The limitations of low-resolution imagery have long been a frustrating constraint for photographers, designers, and content creators who need to work with archival photos, web-sourced images, or material captured on older hardware. Traditional interpolation-based upscaling algorithms produce blurry, artifact-laden results when images are enlarged significantly, because they lack the intelligence to reconstruct detail that was never present in the source. Upscayl takes a fundamentally different approach using deep neural networks trained on millions of image pairs to learn the relationship between low-resolution and high-resolution image content, enabling the synthesis of plausible high-frequency detail that transforms genuinely low-resolution images into sharp, detailed upscaled versions. The results regularly achieve what interpolation-based methods simply cannot — convincing texture, crisp edges, and natural detail at magnifications up to sixteen times the original resolution.
What distinguishes Upscayl in the AI upscaling market is its commitment to being completely free, fully open-source, and entirely privacy-preserving. All neural network inference runs locally on your Mac's GPU, meaning images never need to be uploaded to a cloud service, no subscription is required, and there are no per-image processing fees or usage limitations. The application bundles several distinct AI model variants optimized for different content types — photorealistic images, anime artwork, digital illustrations, and general-purpose content — allowing users to select the most appropriate neural architecture for their specific material. The Real-ESRGAN model, which forms the foundation of Upscayl's photo upscaling capability, is one of the most highly regarded open-source upscaling models available, with a track record of producing commercially viable results for print production, video production, and digital publication.
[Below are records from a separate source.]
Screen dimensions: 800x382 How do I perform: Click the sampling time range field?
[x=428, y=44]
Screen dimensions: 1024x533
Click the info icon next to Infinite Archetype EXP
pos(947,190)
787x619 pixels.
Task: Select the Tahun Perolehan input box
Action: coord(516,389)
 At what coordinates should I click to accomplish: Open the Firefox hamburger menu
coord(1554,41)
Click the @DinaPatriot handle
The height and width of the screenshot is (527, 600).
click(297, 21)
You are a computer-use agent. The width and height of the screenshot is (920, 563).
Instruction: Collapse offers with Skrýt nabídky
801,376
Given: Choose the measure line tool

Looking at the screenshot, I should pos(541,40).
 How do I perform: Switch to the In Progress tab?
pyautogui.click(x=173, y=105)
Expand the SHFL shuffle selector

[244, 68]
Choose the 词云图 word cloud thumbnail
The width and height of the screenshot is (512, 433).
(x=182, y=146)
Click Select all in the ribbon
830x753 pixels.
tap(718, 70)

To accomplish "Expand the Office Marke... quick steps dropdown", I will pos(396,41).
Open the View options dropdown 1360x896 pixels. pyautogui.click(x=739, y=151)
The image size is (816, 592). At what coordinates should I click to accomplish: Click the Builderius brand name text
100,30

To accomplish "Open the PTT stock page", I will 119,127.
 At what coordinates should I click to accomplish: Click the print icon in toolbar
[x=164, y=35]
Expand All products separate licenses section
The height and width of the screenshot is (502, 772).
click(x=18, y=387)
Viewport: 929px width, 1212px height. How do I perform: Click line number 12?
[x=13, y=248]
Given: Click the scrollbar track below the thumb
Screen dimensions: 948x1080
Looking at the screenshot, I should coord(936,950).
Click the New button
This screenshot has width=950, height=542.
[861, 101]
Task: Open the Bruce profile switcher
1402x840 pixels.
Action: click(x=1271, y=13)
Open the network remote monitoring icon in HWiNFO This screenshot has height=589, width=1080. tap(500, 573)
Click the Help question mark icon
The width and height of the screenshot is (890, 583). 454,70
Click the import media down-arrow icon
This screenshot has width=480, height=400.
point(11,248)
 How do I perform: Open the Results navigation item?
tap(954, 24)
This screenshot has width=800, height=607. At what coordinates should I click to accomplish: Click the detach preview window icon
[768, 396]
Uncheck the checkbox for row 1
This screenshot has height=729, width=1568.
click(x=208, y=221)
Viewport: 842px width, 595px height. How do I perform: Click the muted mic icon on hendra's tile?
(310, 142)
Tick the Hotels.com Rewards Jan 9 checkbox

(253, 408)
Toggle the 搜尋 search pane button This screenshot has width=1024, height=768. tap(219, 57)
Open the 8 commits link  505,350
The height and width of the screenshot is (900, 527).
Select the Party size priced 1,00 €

Upscayl's practical workflow accommodates both individual image enhancement and high-volume batch processing scenarios. Single images can be dragged directly into the application interface, upscaled with selected parameters, and exported to the desired output format in minutes. For bulk processing of image collections — archival photo digitization projects, e-commerce product image enhancement, or social media asset preparation — the folder batch mode processes entire directories sequentially while you focus on other work. The before/after comparison view provides a reliable quality check before committing to export, and the variety of output format options ensures compatibility with downstream workflows. For Mac users who need professional-quality AI image upscaling without ongoing cost, Upscayl OSX is the definitive free solution.
- Free and open-source AI upscaling with no subscription or cloud upload required
- Upscale images up to 16x resolution while preserving and enhancing fine detail
- Multiple AI model options including Real-ESRGAN, Remacri, and UltraMix
- Fully offline processing with all computation performed locally on your Mac
- Batch upscaling of entire image folders with consistent settings
- Output in PNG, JPEG, and WebP formats with adjustable quality settings
- Custom output scale selection from 2x to 16x magnification
- GPU-accelerated neural inference for fast processing on supported hardware
- Support for PNG, JPEG, WebP, and TIFF input formats
- Clean, intuitive drag-and-drop interface requiring no technical knowledge
Upscayl is completely free and open-source, available for macOS 11.0 Big Sur and later. GPU acceleration works with both Apple Silicon and AMD/Intel GPUs. The application is distributed via GitHub and the Mac App Store with no purchase required.